According to Gaudino, the campus opened this quarter with less testing capability than wanted.

“We opened without, as most universities did, we opened without the availability to us of the testing regiments that we wanted to implement. And that’s because the testing wasn’t available. It wasn’t because we didn’t want to do it, or couldn’t afford it, we simply could not get the adequate supply of tests,” Gaudino said.

However, a plan is underway to address this as winter quarter draws closer.

“I don’t want to announce exactly what we’re gonna do yet, because we don’t have the approval of the testing resources, but essentially we’ll have a much more robust testing protocol both in exiting the quarter and the students going home, and the students returning in the winter quarter,” Gaudino said. “So we’ll get a sense of the prevalence at the start and be able to do the quarantines and if necessary the isolations at the beginning of the quarter.”

This plan also includes the potential for the first two weeks of winter quarter to be held entirely online. 

Following those two weeks, classes that require in-person instruction will begin holding physical classes. 

According to Gaudino, Provost and Vice President for Academic and Student Life Michelle DenBeste has been in talks with faculty regarding this process.

“We’re trying to create as much of, if you will, a sanitary bubble at the beginning of the quarter as our testing will allow us to, and as the behaviors of our students will allow us to do to lower the start point as we go through the quarter,” Gaudino said.

According to Gaudino, CWU has proven that a university of its scale can return to functioning and adhere to new health and safety protocols with few exceptions. 

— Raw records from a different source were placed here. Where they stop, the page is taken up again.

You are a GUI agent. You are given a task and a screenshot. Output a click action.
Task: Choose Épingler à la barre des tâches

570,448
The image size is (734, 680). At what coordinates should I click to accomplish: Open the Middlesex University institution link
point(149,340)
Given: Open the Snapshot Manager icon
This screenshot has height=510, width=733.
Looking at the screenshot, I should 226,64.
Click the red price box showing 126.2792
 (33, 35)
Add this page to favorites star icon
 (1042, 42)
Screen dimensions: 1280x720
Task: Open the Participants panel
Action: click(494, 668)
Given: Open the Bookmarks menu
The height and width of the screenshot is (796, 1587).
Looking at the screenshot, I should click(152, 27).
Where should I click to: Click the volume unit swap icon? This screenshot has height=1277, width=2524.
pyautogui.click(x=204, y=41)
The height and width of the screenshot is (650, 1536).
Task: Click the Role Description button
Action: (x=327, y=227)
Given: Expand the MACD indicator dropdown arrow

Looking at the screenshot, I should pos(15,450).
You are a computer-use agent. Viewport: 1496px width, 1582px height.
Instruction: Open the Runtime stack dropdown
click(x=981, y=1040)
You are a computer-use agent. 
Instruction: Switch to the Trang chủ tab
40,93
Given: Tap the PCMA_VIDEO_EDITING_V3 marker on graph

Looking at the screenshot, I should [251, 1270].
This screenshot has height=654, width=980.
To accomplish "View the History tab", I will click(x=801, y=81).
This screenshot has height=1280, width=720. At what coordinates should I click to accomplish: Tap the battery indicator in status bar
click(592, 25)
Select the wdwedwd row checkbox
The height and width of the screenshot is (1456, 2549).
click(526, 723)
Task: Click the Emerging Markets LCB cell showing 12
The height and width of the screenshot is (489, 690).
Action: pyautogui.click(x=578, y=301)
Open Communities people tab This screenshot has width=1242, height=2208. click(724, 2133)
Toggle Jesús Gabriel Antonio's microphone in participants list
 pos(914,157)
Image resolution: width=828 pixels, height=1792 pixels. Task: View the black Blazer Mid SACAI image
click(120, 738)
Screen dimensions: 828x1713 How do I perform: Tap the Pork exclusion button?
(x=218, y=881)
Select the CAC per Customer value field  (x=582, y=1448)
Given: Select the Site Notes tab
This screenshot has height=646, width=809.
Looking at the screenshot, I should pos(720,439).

The exceptions are off-campus parties that “result in a [COVID-19] infection or two” and can spread on campus when students who live on campus attend them.

Even so, Gaudino said the CWU community has come together due to the pandemic.

“[The pandemic] could have had everybody bickering at one another, but the reality was that it threw people together, it drew people together, this crisis given to us by this external factor of the pandemic,” Gaudino said. “The students, the faculty and the other employee groups have been incredibly willing, able, competent, professional partners in our pivots to respond to … the [COVID-19] crisis.”